Kennedy’s Catholicism had been an issue in the presidential campaign. Gov. John Connally, Texas’ Democratic governor in 1962 and a staunch Kennedy supporter, knew it would please the president to receive an honorary degree from a respected Protestant university.

Then-trustee Sam Woodson was cited in the March 1979 Staff Report of the Select Committee on Assassinations to the U.S. House of Representatives, saying he recalled that late in October 1963, Connally contacted Chancellor M.E. Sadler about awarding the president an honorary degree. The board ultimately rejected the idea, saying, “University procedure required that candidates for honorary degrees be nominated from within the university and be evaluated by both the faculty senate and the student senate.”

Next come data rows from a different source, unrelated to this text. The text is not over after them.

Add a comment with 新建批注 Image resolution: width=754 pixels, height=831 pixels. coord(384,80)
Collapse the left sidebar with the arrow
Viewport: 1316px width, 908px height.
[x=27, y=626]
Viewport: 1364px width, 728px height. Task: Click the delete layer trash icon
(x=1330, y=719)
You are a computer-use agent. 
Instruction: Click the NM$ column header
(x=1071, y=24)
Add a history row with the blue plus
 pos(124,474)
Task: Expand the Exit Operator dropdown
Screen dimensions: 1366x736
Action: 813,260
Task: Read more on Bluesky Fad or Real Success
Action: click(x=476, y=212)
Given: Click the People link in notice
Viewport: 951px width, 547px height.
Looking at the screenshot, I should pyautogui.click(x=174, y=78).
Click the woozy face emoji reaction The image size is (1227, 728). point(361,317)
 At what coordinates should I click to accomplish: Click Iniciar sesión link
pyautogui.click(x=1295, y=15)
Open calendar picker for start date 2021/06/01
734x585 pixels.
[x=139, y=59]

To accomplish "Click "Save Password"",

According to the staff report, Gerald J. “Jerry” Bruno, who did advance work for Kennedy’s trips and speaking engagements, including the Fort Worth visit, said possible embarrassment resulting from the president not receiving the honorary degree eliminated TCU from consideration for a program that morning. The report noted:

“It is ironic that if the honorary degree ceremony at TCU had been held, especially with a subsequent reception of some kind, logistical complications might have delayed the President’s arrival in Dallas and thereby interfered with the scheduled occurrence of the mid-day motorcade. If such a delay had occurred, the opportunity might have been lost for an assassin to take advantage of certain conditions that promoted Kennedy’s assassination. Such conditions included the physical absence of many employees from their places of employment during the midday lunch hour and the presence of large crowds on the streets immediately after the shooting.”

Although his visit to Fort Worth did not include an honorary degree, Kennedy did receive a warm welcome in Cowtown. The recording York found is another artifact documenting the impact he had during his few hours here.